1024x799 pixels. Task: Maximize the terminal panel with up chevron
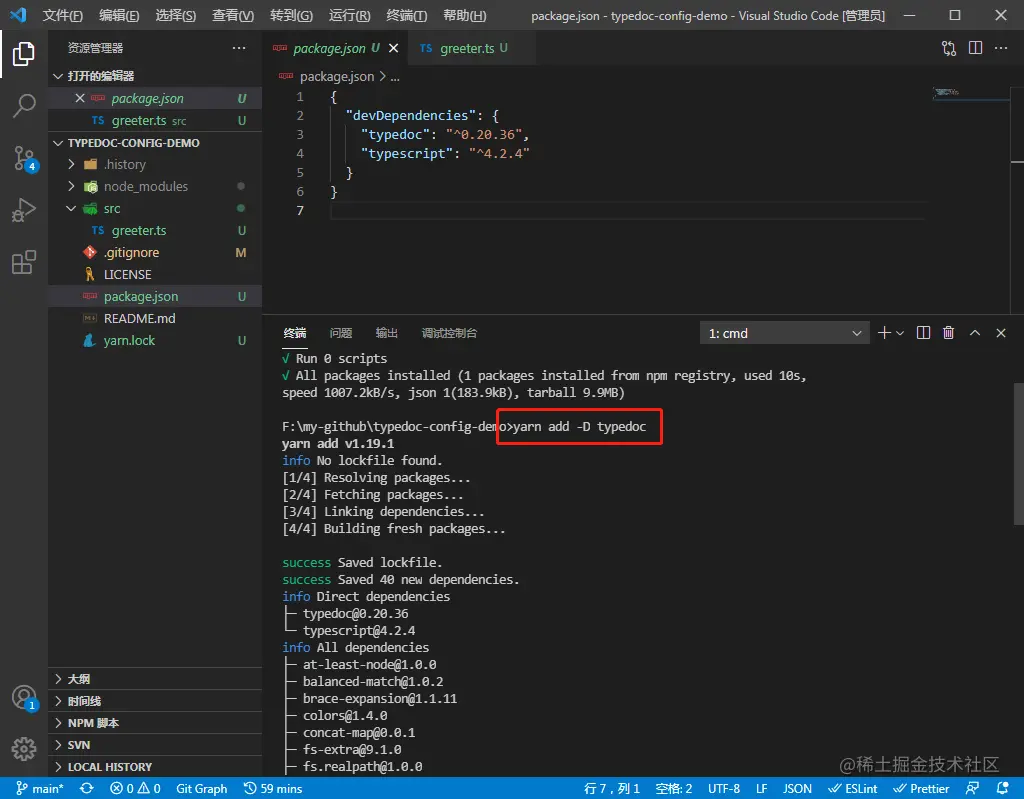pyautogui.click(x=975, y=333)
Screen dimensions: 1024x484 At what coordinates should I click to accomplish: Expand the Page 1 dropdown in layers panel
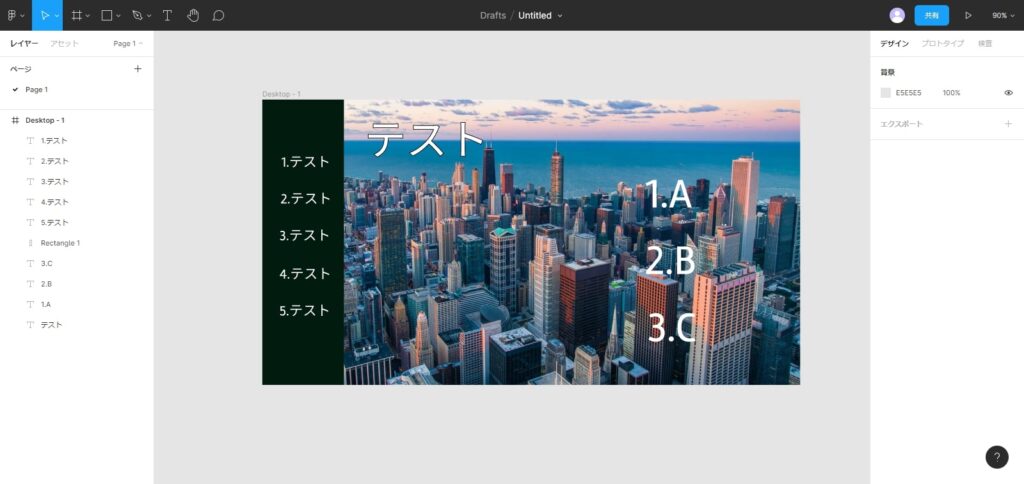(128, 44)

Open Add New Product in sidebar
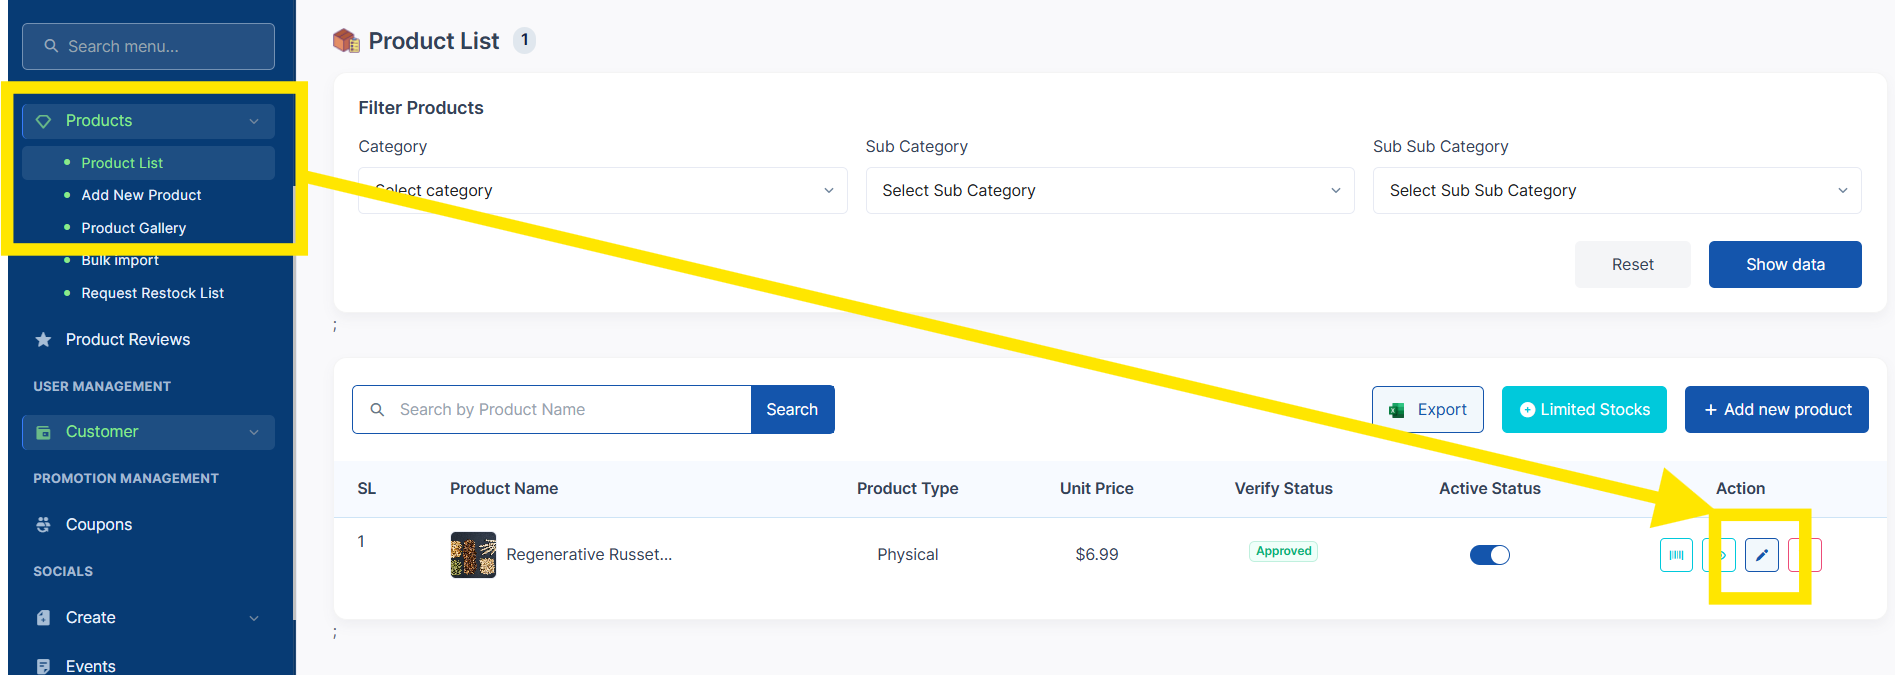(x=141, y=195)
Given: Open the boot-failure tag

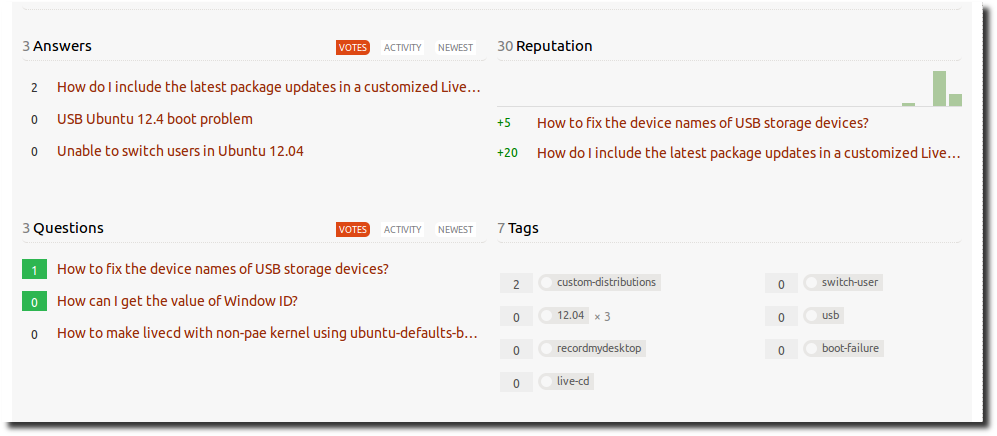Looking at the screenshot, I should coord(850,349).
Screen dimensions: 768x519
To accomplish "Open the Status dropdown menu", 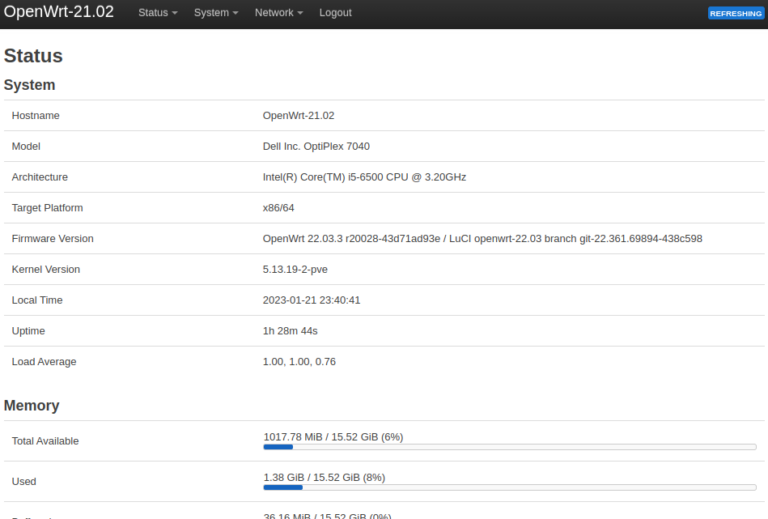I will point(157,13).
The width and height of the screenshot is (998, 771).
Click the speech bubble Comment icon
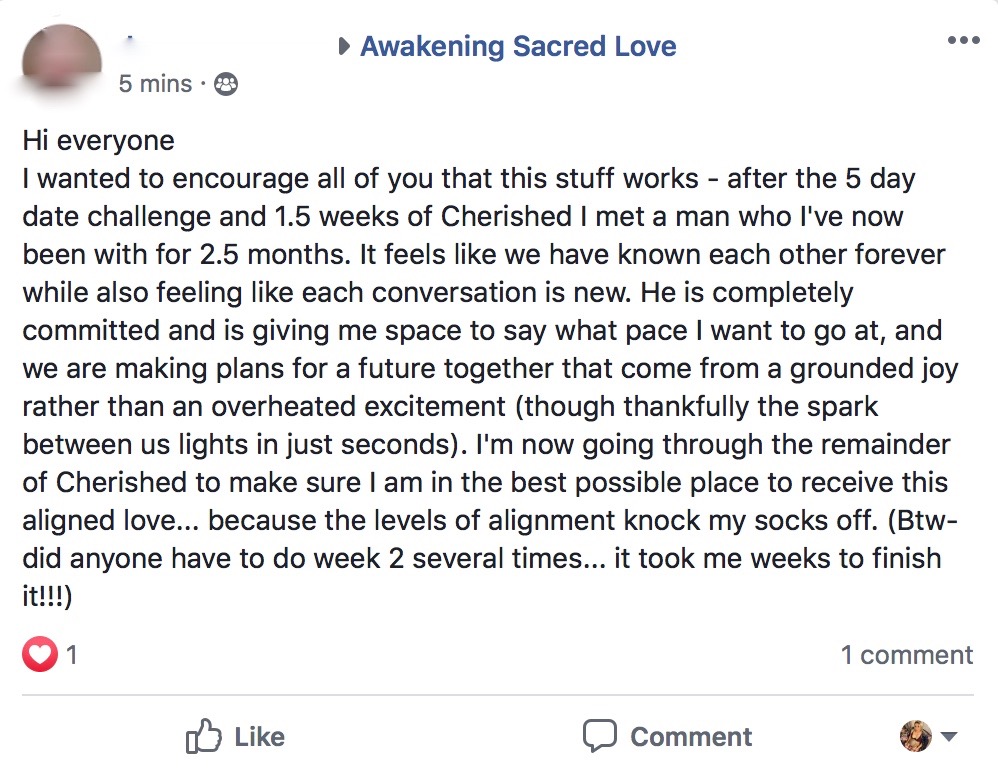(x=600, y=736)
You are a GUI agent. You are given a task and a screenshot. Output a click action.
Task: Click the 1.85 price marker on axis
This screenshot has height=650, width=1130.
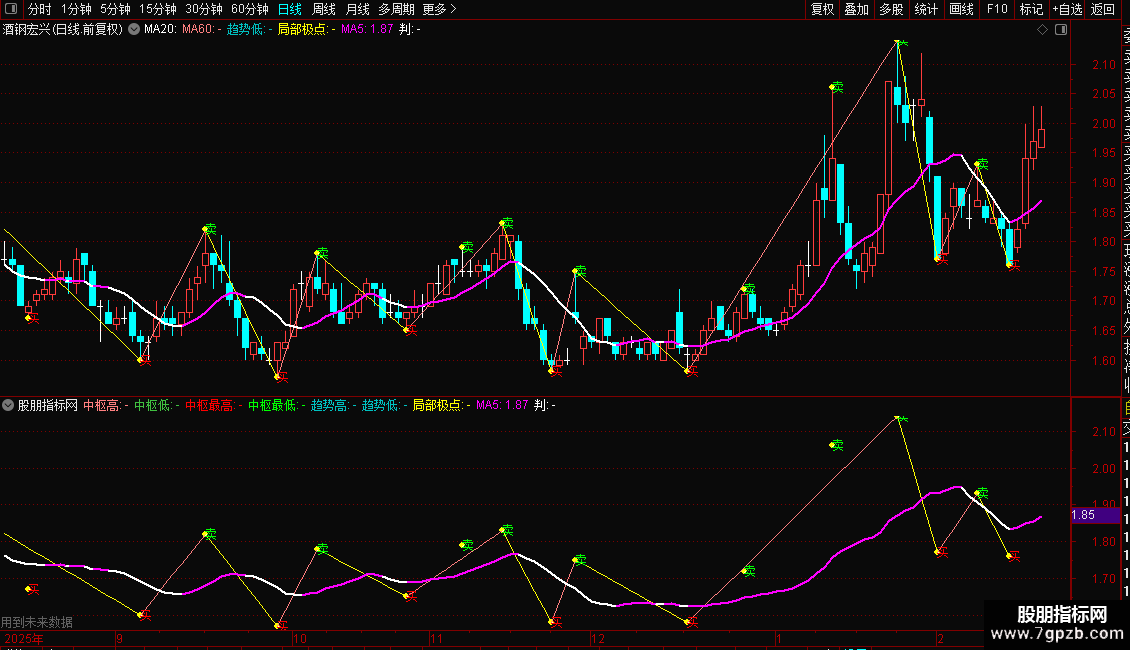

■ How to complete this task
What you print must be exactly the lines from the one containing "Task: Click the 1.85 price marker on axis" through the last line of the material, and no pictures.

■ Solution for this problem
Task: Click the 1.85 price marker on axis
This screenshot has height=650, width=1130.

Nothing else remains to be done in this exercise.